Here's what your mommy friends may be telling you: "Motherhood is challenging." Here's what they aren't telling you: "On occasions, it is bone-crushing. And nerve-wrecking." What they're telling you: "Motherhood is empowering." What they're not telling you: "Ever tried negotiating with a toddler for basically anything? We don't know shit girl!"

The truth is we, as moms, may pretend to hold ourselves together, not need help, know everything and have everything under control. To a would-be mother, motherhood looks calming, serene, like in the movies, sitting in a plush garden in the lightness of delicate breezes and baby talc scents. But in reality, you're constantly imploding from within, the cracks of which may come to the surface once in a blue moon, if not in the presence of your loved ones, maybe, in a dark, undemanding closet.

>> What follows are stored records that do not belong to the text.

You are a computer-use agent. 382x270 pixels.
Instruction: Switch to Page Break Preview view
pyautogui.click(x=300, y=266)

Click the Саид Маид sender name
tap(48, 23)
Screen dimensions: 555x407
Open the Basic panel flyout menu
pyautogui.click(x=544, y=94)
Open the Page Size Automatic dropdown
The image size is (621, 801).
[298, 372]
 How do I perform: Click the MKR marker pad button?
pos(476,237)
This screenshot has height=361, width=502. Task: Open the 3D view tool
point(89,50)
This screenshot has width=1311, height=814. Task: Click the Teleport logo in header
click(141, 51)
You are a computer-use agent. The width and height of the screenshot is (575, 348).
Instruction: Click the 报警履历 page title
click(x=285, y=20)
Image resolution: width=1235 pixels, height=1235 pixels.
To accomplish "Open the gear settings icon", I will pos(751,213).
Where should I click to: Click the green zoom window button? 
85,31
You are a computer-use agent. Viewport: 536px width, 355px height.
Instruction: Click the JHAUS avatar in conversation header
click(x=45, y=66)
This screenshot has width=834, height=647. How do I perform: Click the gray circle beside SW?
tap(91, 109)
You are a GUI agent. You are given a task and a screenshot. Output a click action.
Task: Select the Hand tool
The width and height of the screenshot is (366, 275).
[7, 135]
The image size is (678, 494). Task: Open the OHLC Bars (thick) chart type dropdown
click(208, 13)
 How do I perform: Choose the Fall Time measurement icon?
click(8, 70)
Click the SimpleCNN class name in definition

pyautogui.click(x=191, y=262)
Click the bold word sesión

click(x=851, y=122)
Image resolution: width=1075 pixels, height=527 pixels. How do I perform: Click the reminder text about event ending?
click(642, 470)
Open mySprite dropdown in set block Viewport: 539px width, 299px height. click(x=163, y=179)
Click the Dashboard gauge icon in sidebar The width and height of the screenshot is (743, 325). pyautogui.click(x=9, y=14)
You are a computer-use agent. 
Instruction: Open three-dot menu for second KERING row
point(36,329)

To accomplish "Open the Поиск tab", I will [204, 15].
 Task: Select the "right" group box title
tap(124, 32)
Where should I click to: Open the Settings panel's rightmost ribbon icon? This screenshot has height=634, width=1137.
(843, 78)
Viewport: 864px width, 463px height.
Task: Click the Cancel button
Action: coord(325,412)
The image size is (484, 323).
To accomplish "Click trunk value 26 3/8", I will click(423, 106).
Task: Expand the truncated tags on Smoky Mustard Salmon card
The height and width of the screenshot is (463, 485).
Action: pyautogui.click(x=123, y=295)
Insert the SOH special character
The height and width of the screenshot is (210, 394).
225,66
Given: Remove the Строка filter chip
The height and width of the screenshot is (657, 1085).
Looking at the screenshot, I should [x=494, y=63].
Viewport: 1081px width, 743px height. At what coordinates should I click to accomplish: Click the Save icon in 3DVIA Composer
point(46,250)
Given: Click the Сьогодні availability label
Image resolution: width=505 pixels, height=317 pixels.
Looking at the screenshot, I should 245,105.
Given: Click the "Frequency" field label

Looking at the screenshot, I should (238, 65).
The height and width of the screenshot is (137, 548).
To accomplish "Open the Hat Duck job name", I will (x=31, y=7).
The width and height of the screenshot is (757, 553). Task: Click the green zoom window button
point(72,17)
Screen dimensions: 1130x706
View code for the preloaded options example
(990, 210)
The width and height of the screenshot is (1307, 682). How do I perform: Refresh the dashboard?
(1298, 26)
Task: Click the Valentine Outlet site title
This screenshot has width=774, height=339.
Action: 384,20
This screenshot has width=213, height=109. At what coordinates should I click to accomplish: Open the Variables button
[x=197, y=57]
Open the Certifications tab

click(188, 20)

"Becoming a mommy is like being reborn," a wise woman told me in my last few, painstaking weeks before labour. But I didn't get time to reflect on that statement as I was busy lounging in my own hell, like a turtle on its back, all pines and needles, my mind getting bogged down by labour horror stories and medical trivia I didn't need to know about.

From one woman to another, it sure gets unnerving to step into a new role, especially when you're suddenly getting privy to all this information that you don't know what to do with right away. But just for fun, while you carve out your own presence in this anything-but-dull gig of motherhood, I thought I'll give away my top spoilers. Just in case you were wondering what mommies aren't telling you.

Warning: Spoiler Alert!
Disclaimer: But again, this is my experience so it may not be true for you. At all.

1. It's not about you anymore (and yet it is):

When you're in your pregnancy, everyone's wondering if you're well-fed, even if you look like you've eaten for four, and everyone's complimenting you of how your skin's got the peachy glow and how motherhood is doing you wonders. Well, hold on to that. Record it if you want to. Cos the moment your hatchling is out, the universe moves on. The good news is, so will you. You'll be happy to give away the spotlight and everything else (and a little more) for your tiny wonder, whom you're mostly terrified of. But there will be some days you'd hear yourself screaming from within, "Yea, yea, you're cute. But can it just be about me for a little while? How about you give me five minutes to take a shower?" But then again, you feel the tender searching hands of your baby at night, smiling ear-to-ear in her sleep in response to your touch. You overhear your dad saying how much HIS little girl has bloomed and transformed into a responsible adult.

And you know you're not invisible after all.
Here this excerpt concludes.